Sin embargo, la elección del nuevo president es una oportunidad para que salten algunas de estas ataduras. Sus 400 artículos muestran una biografía plagada de admiración y entusiasmo con el Estat Catalá, partido fascista y separatista de los años 30, creador de milicias para impulsar la lucha armada, enemigo acérrimo de la izquierda y martillo de los anarcosindicalistas de entonces.
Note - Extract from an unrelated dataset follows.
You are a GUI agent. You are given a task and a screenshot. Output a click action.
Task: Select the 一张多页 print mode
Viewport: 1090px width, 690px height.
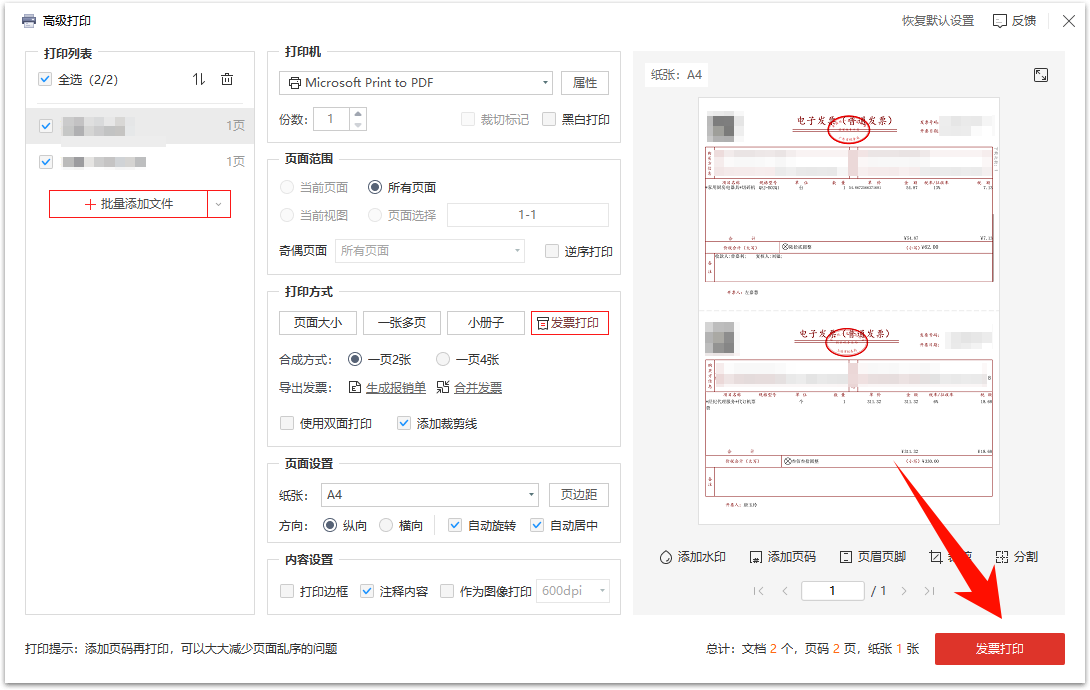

Las descalificaciones en el diario El Mon en el año 2012, a los españoles que residen en Cataluña a los que se refiere como «carroñeros, escorpiones, hienas con forma humana», por vivir al margen de la cultura catalana, representan el nacionalismo extremista, supremacista y radical de unos pocos descerebrados hasta anteayer. ¿Cómo es posible su toma del poder? ¿Cómo se explica?

¿Esto es lo que había detrás del nacionalismo tolerante, abierto y transversal que predicaban? ¿Comparten todos los partidos independentistas estas ideas? ¿Cómo pueden permitir ERC y la CUP que semejante profascista sea el representante de los catalanes? ¿Dónde queda la dignidad individual y colectiva de ese pueblo? Nunca se había quebrado tanto el prestigio de la Generalitat.

A pesar de que el Procés es capaz de digerirlo todo, de convencer a sus incondicionales de una cosa y la contraria en escasos segundos, la izquierda y el nuevo presidente catalán se parecen como un huevo a una castaña. Y cuando utilizo el término izquierda quiero englobar aquí a la sociedad civil catalana, a las asociaciones de vecinos, movimientos ecologistas, feministas, organizaciones no gubernamentales… y sobre todo, a los sindicatos.

Tanto UGT como CCOO tienen una magnífica oportunidad de enmendar su participación en la manifestación del pasado 15 de abril. Su historia les demuestra que la indiferencia despectiva ante el supremacismo xenófobo es la peor de las actitudes posibles. Por su capacidad organizativa, su influencia social y laboral y su histórica lucha por la igualdad, la libertad y la democracia, están más que legitimados para exigir un cambio de rumbo. Lo que el presidente catalán Quim Torra plantea es la supremacía de un pueblo superior sobre los bárbaros. Dejar pasar esto supondría otra vuelta de tuerca al vacío moral de la izquierda, y dignificar la pócima xenófoba.

«Sus palabras no están escritas en la arena del mar sino en las entrañas de un proyecto político que ahora conocemos más».